Vendredi 2 juillet 2021 :
La chaleur est pesante quand nous arrivons en début d’après-midi,
mais cela n’enlève rien au plaisir de retrouver les amis qui
finissent d’installer le site au beau milieu du village, interdit à
la circulation tout le week-end, si ce n’est pas de l’engagement
municipal ça, on n’en verra jamais ! Les groupes arrivent
tranquillement, prennent le temps de fignoler leurs balances pour
que la soirée soit parfaite, puis arrive l’heure de l’ouverture des
portes et c’est alors une ruée vers les friteuses et les planchas
d’où s’élèvent des fumets engageants … Les premiers futs de bière
sont percés, mais ici c’est le vin qui est à l’honneur, appellation
locale très restrictive oblige !
Il est 20 heures et le stand de restauration ne désemplit pas
lorsque Sib, le Président de Blues Pourpre, monte sur scène pour
clamer sa joie d’être enfin là ce soir et pour annoncer la venue
d’un trio qui nous arrive des Monts d’Auvergne, Black Cat Bones, une
formation qui présente la particularité de compter deux femmes,
Lorie, chanteuse et percussionniste et Claire, violonistes,
accompagnées par la voix et la guitare acoustique de Phil.
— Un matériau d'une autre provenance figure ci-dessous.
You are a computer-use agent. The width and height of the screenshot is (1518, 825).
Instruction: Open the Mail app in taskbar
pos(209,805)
Avec un peu moins de dix années d’existence à son compteur, Black
Cat Bones a su acquérir une belle expérience et la traduit par des
compositions dans lesquelles le groupe évoque l’assassinat de John
Kennedy, l’histoire de Rosa Parks ou encore les méfaits de Jack
l’Éventreur, autant de thèmes qui sont abordés dans des ambiances où
le blues se teinte de folk, de jazz aussi parfois, et même à
l’occasion de petites touches qui ne sont pas sans faire penser aux
bayous de Louisiane.
Les parties de slide sont un véritable régal, et que dire de ce
morceau interprété a-capela par Lorie qui va mettre les poils à un
public qui a répondu présent à l’invitation de ce qui est un des
tous premiers festivals avec des contraintes sanitaires réduites. On
se régalera encore des histoires de Crossroads que les Black Cat
Bones racontent avec une classe folle et c’est avec une très belle
entrée en matière que Blues In Queyssac affirme d’entrée de jeu son
appartenance aux grands festivals de blues.
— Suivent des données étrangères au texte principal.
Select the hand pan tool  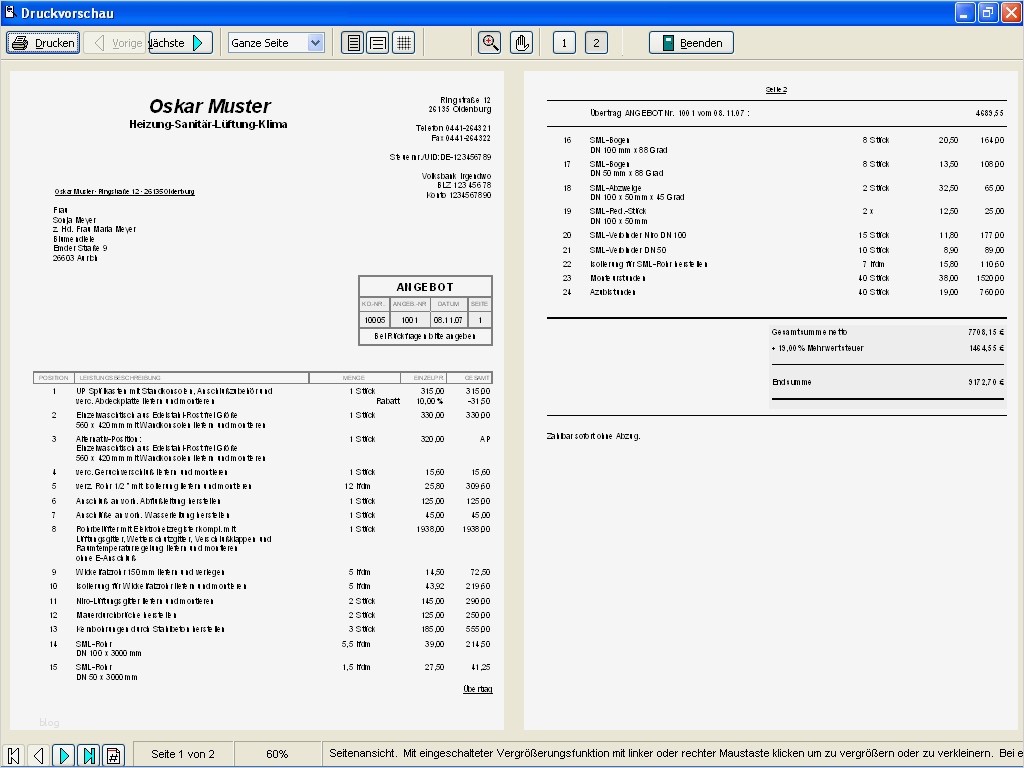tap(521, 42)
L’édition 2021 est dédiée aux femmes et c’est cette fois Miss Bee
qui vient, en compagnie de ses Bullfrogs, nous faire l’honneur de
son blues délicieusement teinté de soul et de jazz, les Palois
commençant directement avec une reprise empruntée à une des
formations les plus brillantes de l’hexagone, Malted Milk. Difficile
de résister à la voix de Maëlys Baey et à son jeu de saxophone,
d’autant que la jeune femme est soutenue par une section rythmique
de tout premier plan avec Rémi Grangé à la basse et Chacha Angela à
la batterie, et épaulée par la guitare de Jean Guichemerre qui
brille sans jamais trop en faire.
Pour leur premier concert de l’année, Miss Bee & The Bullfrogs
ne vont pas se priver de prendre du plaisir mais aussi d’en donner
et de reprises en compositions, c’est avec beaucoup de discernement
que le groupe modulera son set, plaçant tantôt un « I Don’t
Need No Doctor », tantôt un « Talk To Me Baby »,
tantôt un « St. James Infirmary », tantôt un titre aux
accents plus funky, mai trouvant à chaque fois le ton juste et le
petit trémolo qui apporte la véritable grande émotion. D’Albany en
Georgie jusqu’à New Orleans en passant par Memphis, Detroit ou
encore New York, c’est un véritable voyage au cœur des musiques
noires américaines que nous propose le quartet, et on monte dans le
train à leurs côtés avec un certain plaisir !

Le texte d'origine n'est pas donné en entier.